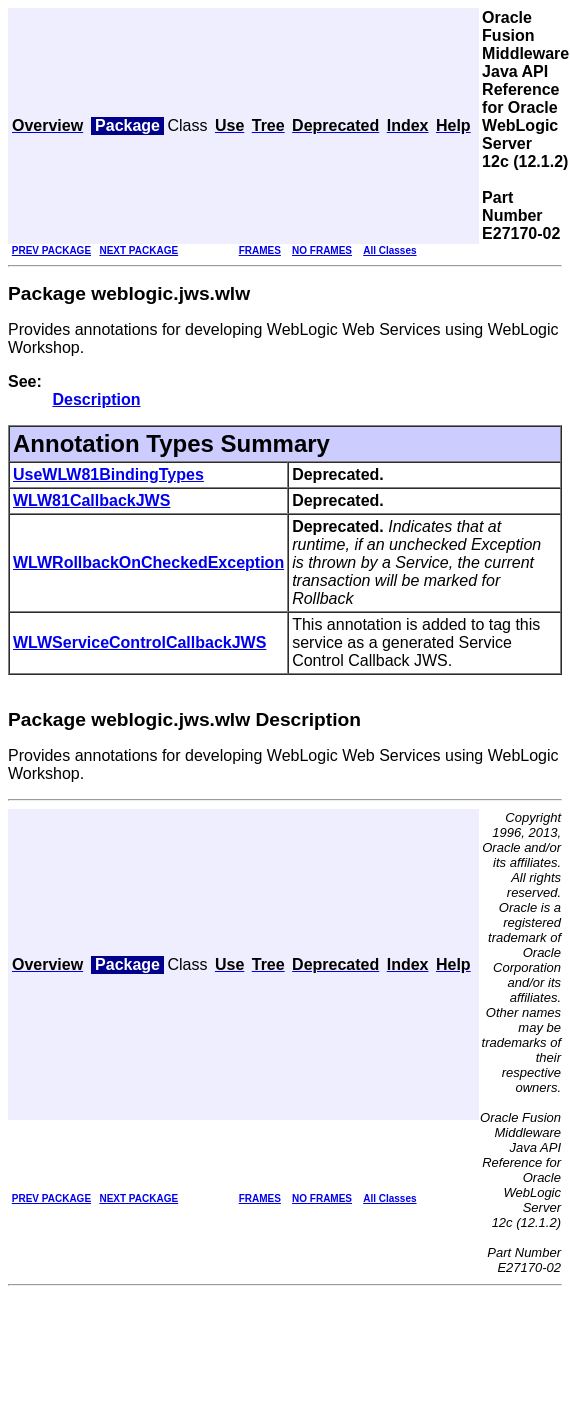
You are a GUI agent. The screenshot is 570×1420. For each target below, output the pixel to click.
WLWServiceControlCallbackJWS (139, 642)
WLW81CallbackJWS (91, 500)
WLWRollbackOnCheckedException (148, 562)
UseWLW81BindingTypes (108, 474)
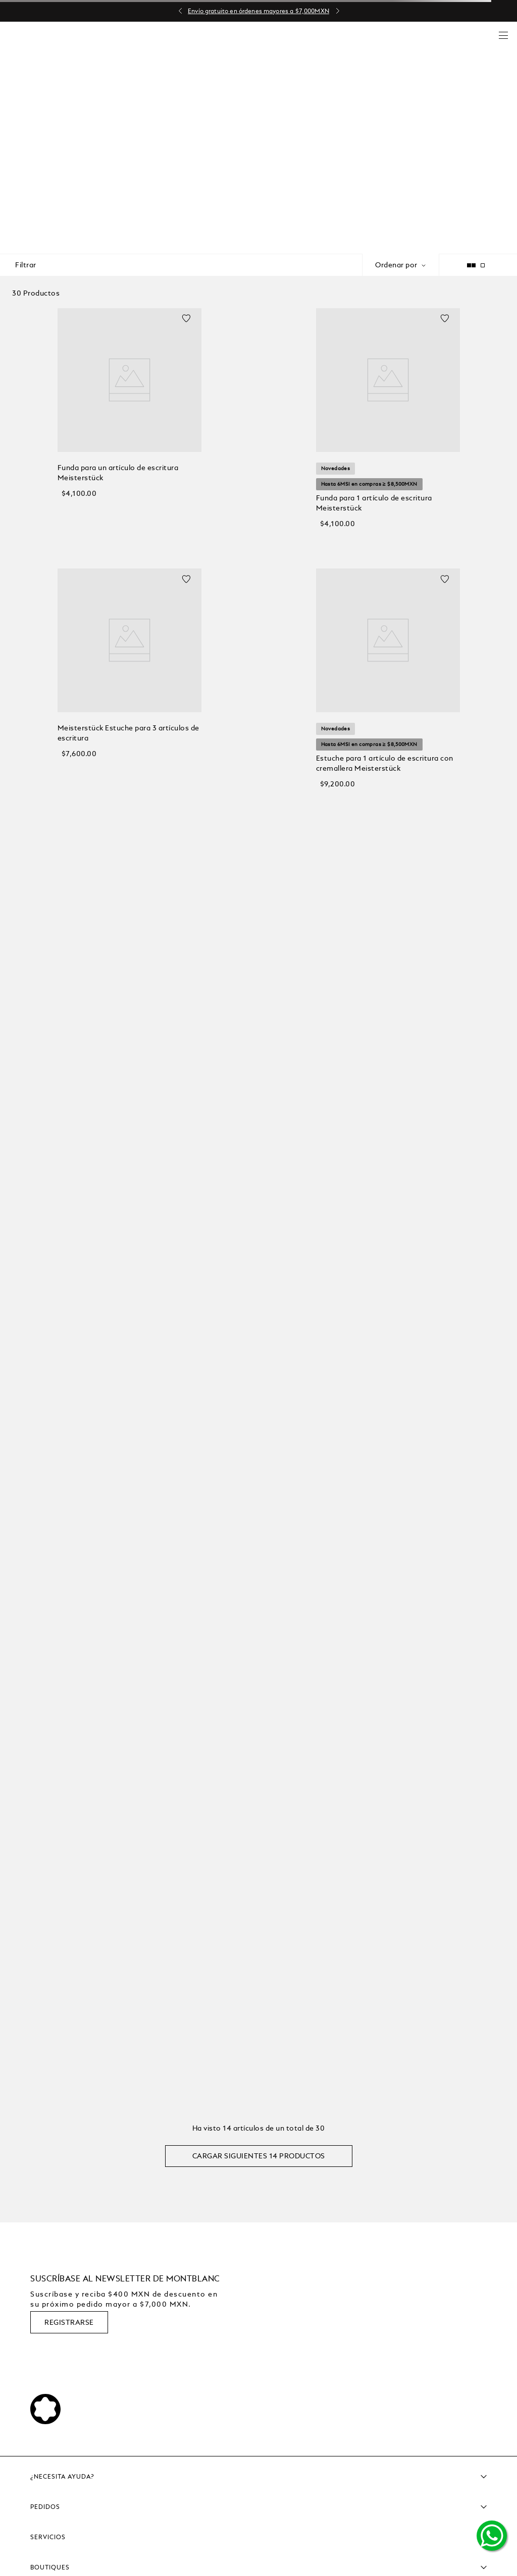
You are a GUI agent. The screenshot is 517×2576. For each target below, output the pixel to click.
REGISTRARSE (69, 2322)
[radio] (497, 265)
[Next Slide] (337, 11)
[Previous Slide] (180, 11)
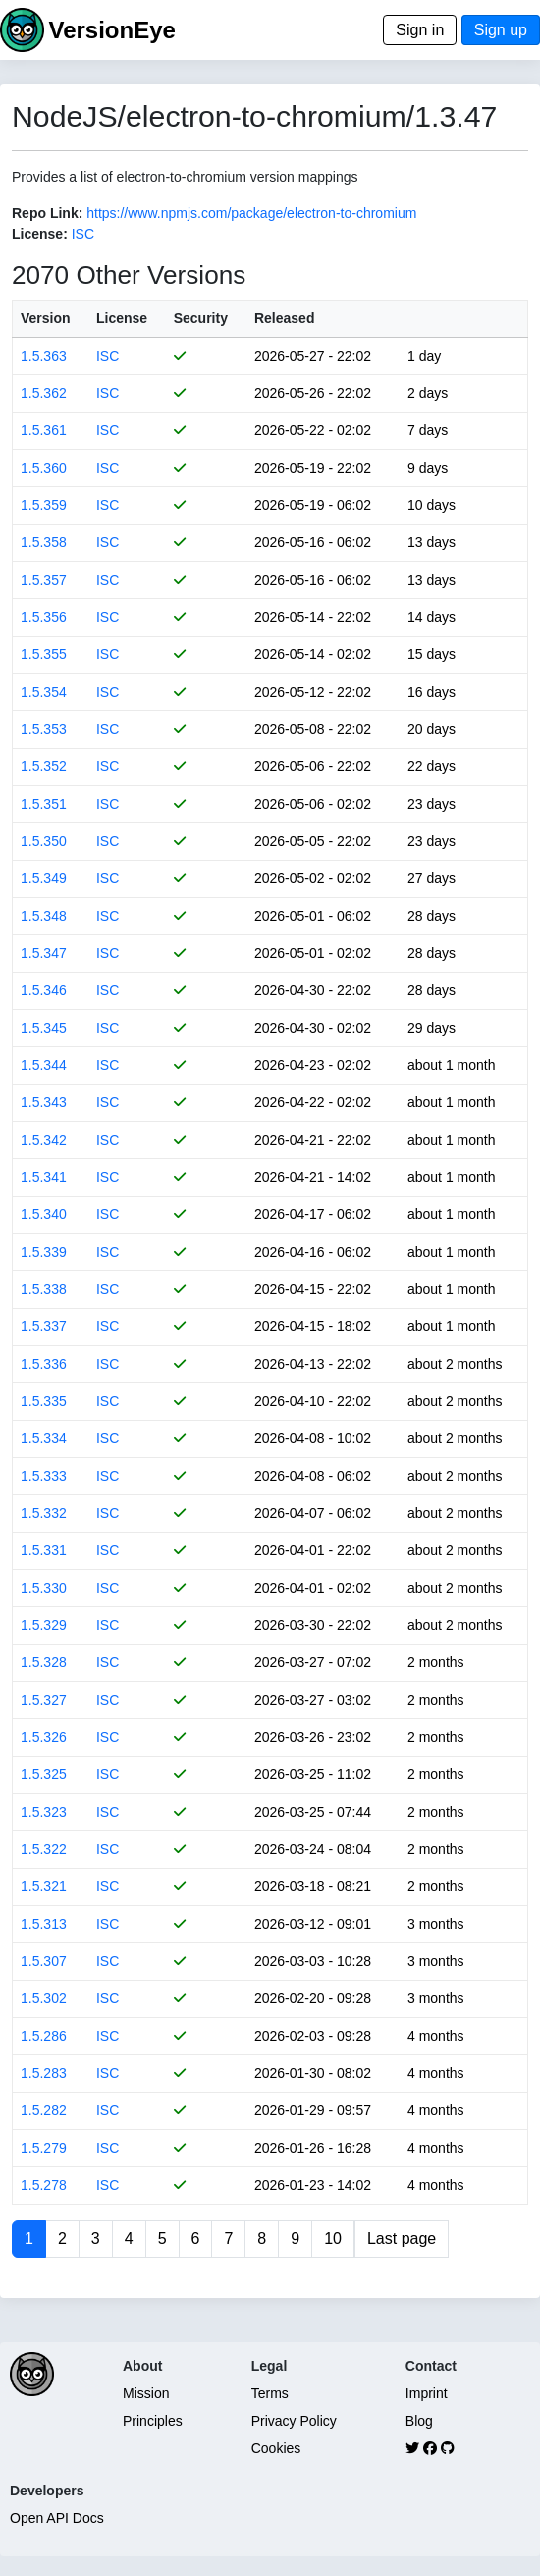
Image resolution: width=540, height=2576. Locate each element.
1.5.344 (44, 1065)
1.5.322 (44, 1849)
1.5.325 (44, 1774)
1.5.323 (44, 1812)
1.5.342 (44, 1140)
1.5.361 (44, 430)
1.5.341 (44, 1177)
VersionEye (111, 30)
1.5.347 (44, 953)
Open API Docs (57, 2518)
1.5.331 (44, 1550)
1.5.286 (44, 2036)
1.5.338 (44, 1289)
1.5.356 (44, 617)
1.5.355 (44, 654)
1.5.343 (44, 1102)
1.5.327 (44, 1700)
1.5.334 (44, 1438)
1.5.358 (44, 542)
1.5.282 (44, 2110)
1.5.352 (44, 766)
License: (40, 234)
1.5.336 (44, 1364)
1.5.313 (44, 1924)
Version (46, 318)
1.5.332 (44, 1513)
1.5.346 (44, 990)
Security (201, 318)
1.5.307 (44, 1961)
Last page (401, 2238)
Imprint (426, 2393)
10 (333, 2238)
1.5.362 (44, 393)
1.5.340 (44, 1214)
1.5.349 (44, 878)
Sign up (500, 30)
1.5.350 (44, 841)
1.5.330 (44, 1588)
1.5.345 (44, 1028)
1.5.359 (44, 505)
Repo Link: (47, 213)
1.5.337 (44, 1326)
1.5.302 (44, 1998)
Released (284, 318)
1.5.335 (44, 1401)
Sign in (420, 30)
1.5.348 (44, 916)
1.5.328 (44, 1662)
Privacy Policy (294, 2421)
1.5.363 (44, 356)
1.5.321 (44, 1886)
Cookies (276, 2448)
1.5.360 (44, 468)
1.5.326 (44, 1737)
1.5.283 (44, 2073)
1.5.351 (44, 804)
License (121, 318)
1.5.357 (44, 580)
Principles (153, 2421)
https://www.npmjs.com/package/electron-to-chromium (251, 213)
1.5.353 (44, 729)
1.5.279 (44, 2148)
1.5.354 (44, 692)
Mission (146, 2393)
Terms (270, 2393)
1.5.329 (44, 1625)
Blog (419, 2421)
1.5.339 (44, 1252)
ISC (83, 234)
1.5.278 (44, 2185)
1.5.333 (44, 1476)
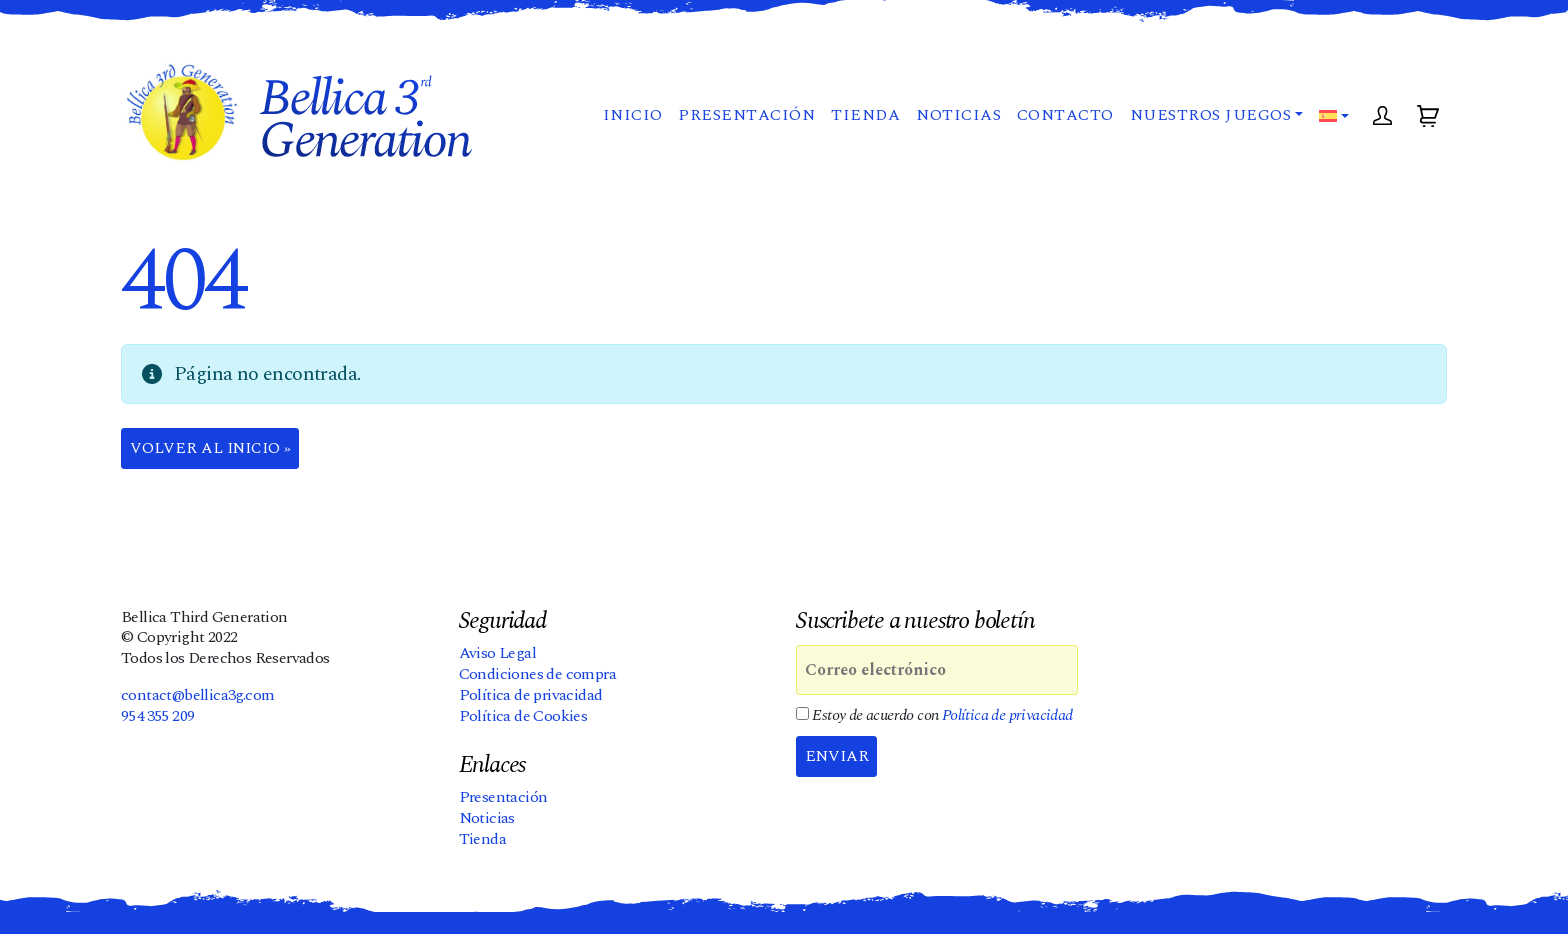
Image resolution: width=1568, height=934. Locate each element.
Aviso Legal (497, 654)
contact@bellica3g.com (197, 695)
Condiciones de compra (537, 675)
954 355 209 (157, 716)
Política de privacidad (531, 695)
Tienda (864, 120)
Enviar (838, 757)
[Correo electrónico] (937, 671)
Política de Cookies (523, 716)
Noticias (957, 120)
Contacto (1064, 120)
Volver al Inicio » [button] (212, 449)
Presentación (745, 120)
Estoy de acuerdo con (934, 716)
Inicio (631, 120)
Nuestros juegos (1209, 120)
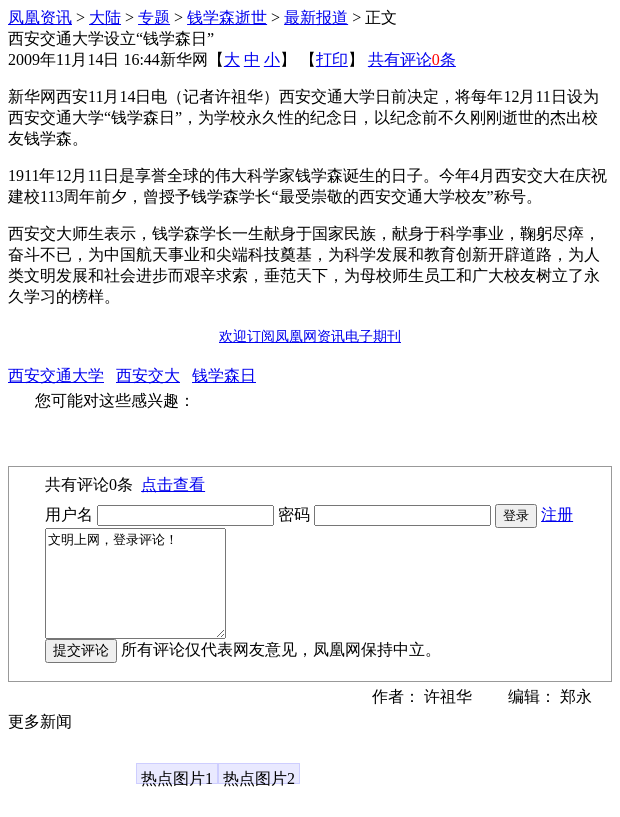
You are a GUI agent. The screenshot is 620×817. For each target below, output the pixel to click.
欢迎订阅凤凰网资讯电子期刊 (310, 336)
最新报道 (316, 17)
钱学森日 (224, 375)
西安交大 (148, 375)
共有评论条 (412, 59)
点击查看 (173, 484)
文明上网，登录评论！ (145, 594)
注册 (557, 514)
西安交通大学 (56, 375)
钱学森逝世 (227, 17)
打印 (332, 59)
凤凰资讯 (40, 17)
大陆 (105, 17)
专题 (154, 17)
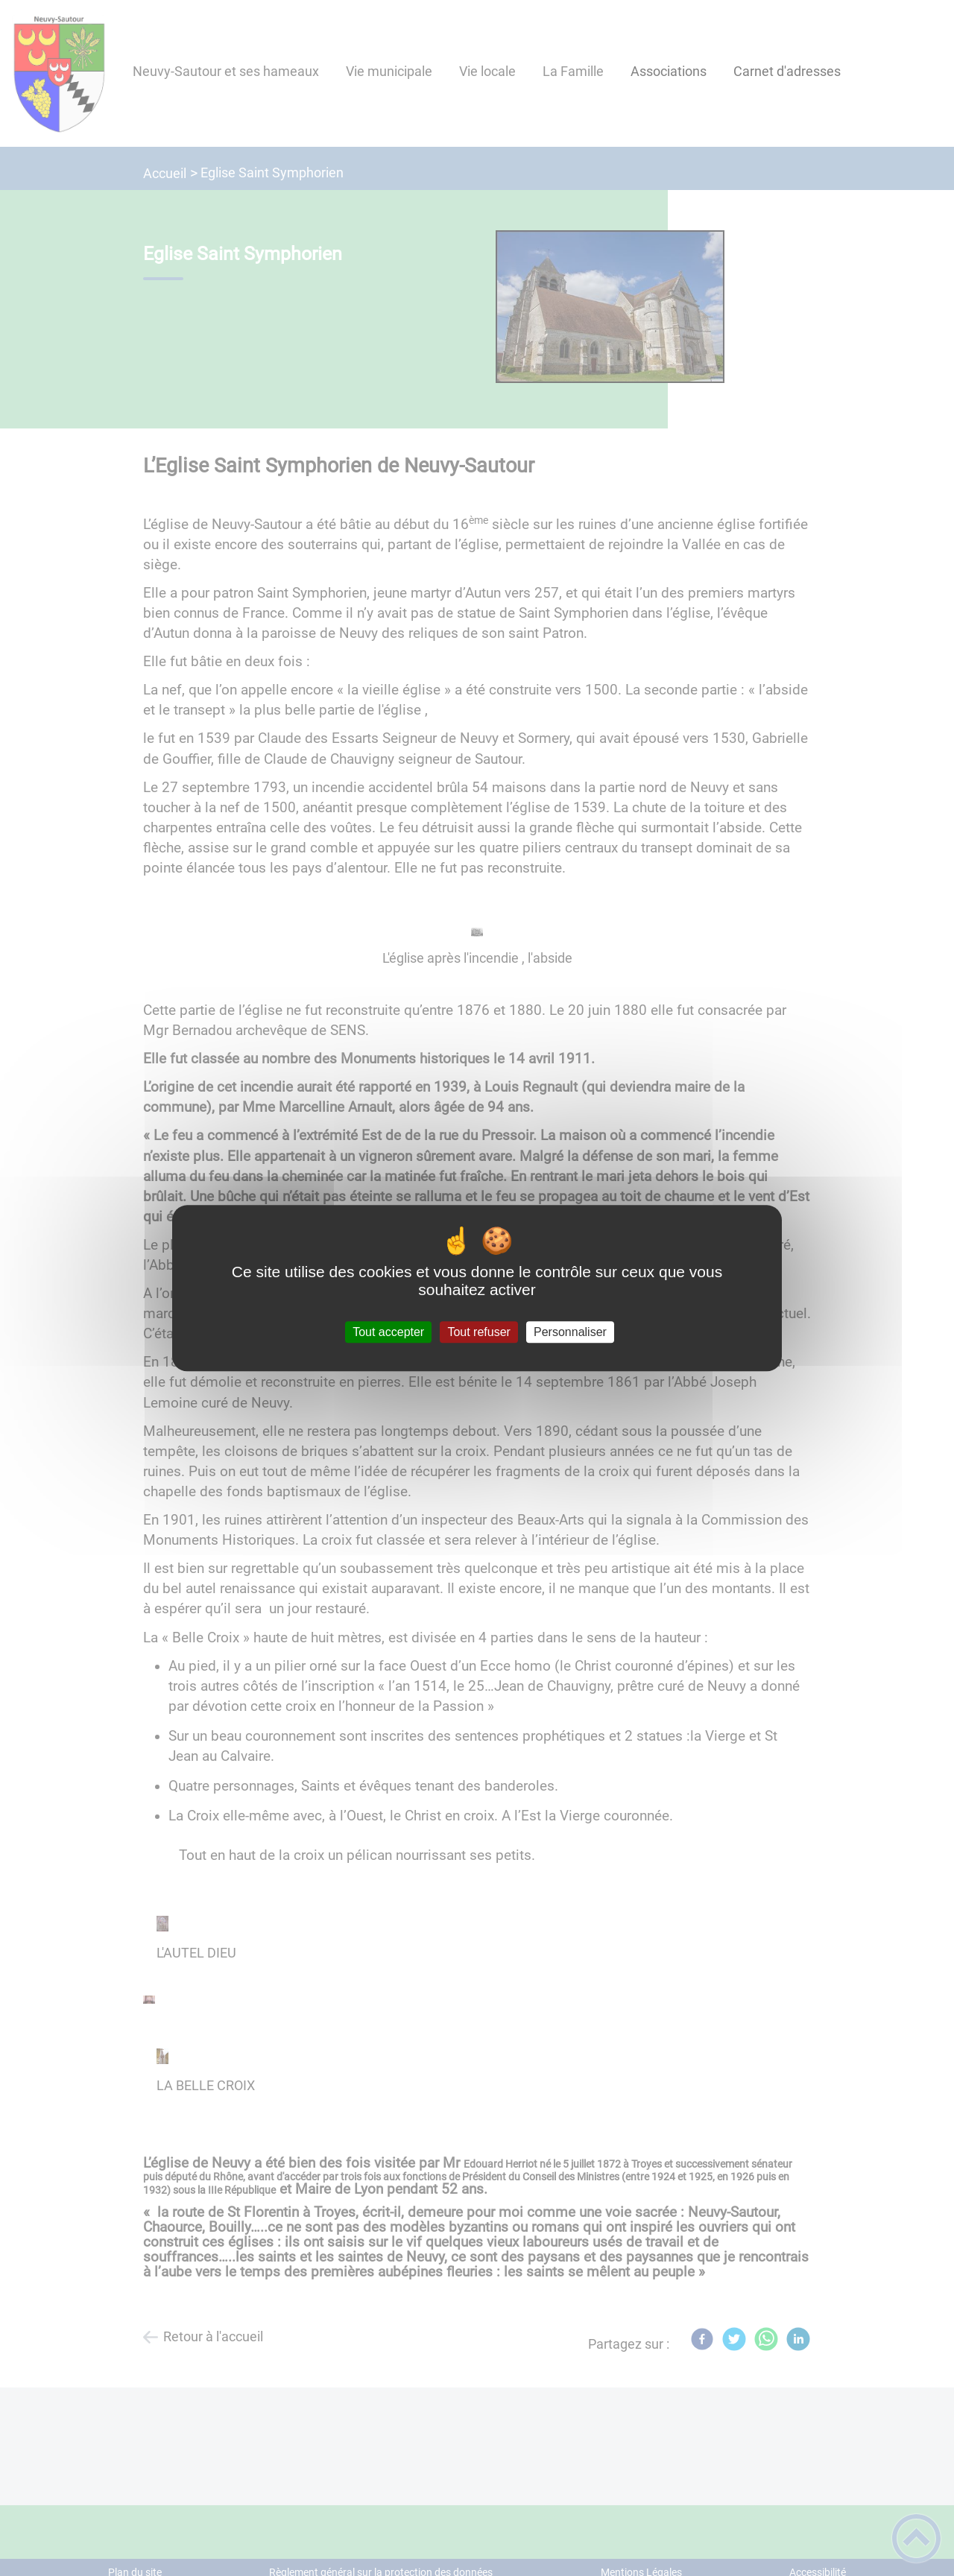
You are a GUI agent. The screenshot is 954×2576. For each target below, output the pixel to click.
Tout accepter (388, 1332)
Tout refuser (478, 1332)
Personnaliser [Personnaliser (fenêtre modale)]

☆ ☆ ☆ ☆ ☆

-- EXERCISE BRIEF --
Print all of the data above verbatim, line by line, and leave out the pictures.

-- SOLUTION --
You are a GUI agent. The screenshot is 570×1420. For each target below, output the pixel to click.
WLWServiceControlCallbackJWS (139, 642)
WLW81CallbackJWS (91, 500)
WLWRollbackOnCheckedException (148, 562)
UseWLW81BindingTypes (108, 474)
You are a GUI agent. The screenshot is 517×2576. For each target below, output the pixel to click.
REGISTRARSE (69, 2322)
[radio] (497, 265)
[Next Slide] (337, 11)
[Previous Slide] (180, 11)
Image resolution: width=540, height=2576. Locate each element.
1.5.344 (44, 1065)
1.5.322 (44, 1849)
1.5.325 (44, 1774)
1.5.323 (44, 1812)
1.5.342 (44, 1140)
1.5.361 (44, 430)
1.5.341 (44, 1177)
VersionEye (111, 30)
1.5.347 (44, 953)
Open API Docs (57, 2518)
1.5.331 (44, 1550)
1.5.286 (44, 2036)
1.5.338 (44, 1289)
1.5.356 (44, 617)
1.5.355 (44, 654)
1.5.343 (44, 1102)
1.5.327 (44, 1700)
1.5.334 (44, 1438)
1.5.358 (44, 542)
1.5.282 (44, 2110)
1.5.352 (44, 766)
License: (40, 234)
1.5.336 (44, 1364)
1.5.313 (44, 1924)
Version (46, 318)
1.5.332 (44, 1513)
1.5.346 (44, 990)
Security (201, 318)
1.5.307 (44, 1961)
Last page (401, 2238)
Imprint (426, 2393)
10 (333, 2238)
1.5.362 (44, 393)
1.5.340 (44, 1214)
1.5.349 (44, 878)
Sign up (500, 30)
1.5.350 (44, 841)
1.5.330 (44, 1588)
1.5.345 (44, 1028)
1.5.359 (44, 505)
Repo Link: (47, 213)
1.5.337 (44, 1326)
1.5.302 (44, 1998)
Released (284, 318)
1.5.335 (44, 1401)
Sign in (420, 30)
1.5.348 (44, 916)
1.5.328 (44, 1662)
Privacy Policy (294, 2421)
1.5.363 (44, 356)
1.5.321 (44, 1886)
Cookies (276, 2448)
1.5.360 (44, 468)
1.5.326 (44, 1737)
1.5.283 (44, 2073)
1.5.351 (44, 804)
License (121, 318)
1.5.357 (44, 580)
Principles (153, 2421)
https://www.npmjs.com/package/electron-to-chromium (251, 213)
1.5.353 (44, 729)
1.5.279 (44, 2148)
1.5.354 (44, 692)
Mission (146, 2393)
Terms (270, 2393)
1.5.329 (44, 1625)
Blog (419, 2421)
1.5.339 (44, 1252)
ISC (83, 234)
1.5.278 (44, 2185)
1.5.333 (44, 1476)
Image resolution: width=1568, height=934. Locate each element.
Aviso Legal (497, 654)
contact@bellica3g.com (197, 695)
Condiciones de compra (537, 675)
954 355 209 (157, 716)
Política de privacidad (531, 695)
Tienda (864, 120)
Enviar (838, 757)
[Correo electrónico] (937, 671)
Política de Cookies (523, 716)
Noticias (957, 120)
Contacto (1064, 120)
Volver al Inicio » [button] (212, 449)
Presentación (745, 120)
Estoy de acuerdo con (934, 716)
Inicio (631, 120)
Nuestros juegos (1209, 120)
You are a GUI agent. The screenshot is 620×817. For each target below, output the pixel to click.
欢迎订阅凤凰网资讯电子期刊 (310, 336)
最新报道 (316, 17)
钱学森日 (224, 375)
西安交大 (148, 375)
共有评论条 (412, 59)
点击查看 (173, 484)
文明上网，登录评论！ (145, 594)
注册 (557, 514)
西安交通大学 (56, 375)
钱学森逝世 (227, 17)
打印 (332, 59)
凤凰资讯 (40, 17)
大陆 (105, 17)
专题 (154, 17)
You are a GUI agent. The screenshot is 954×2576. For each target below, output the pixel to click.
Tout accepter (388, 1332)
Tout refuser (478, 1332)
Personnaliser [Personnaliser (fenêtre modale)]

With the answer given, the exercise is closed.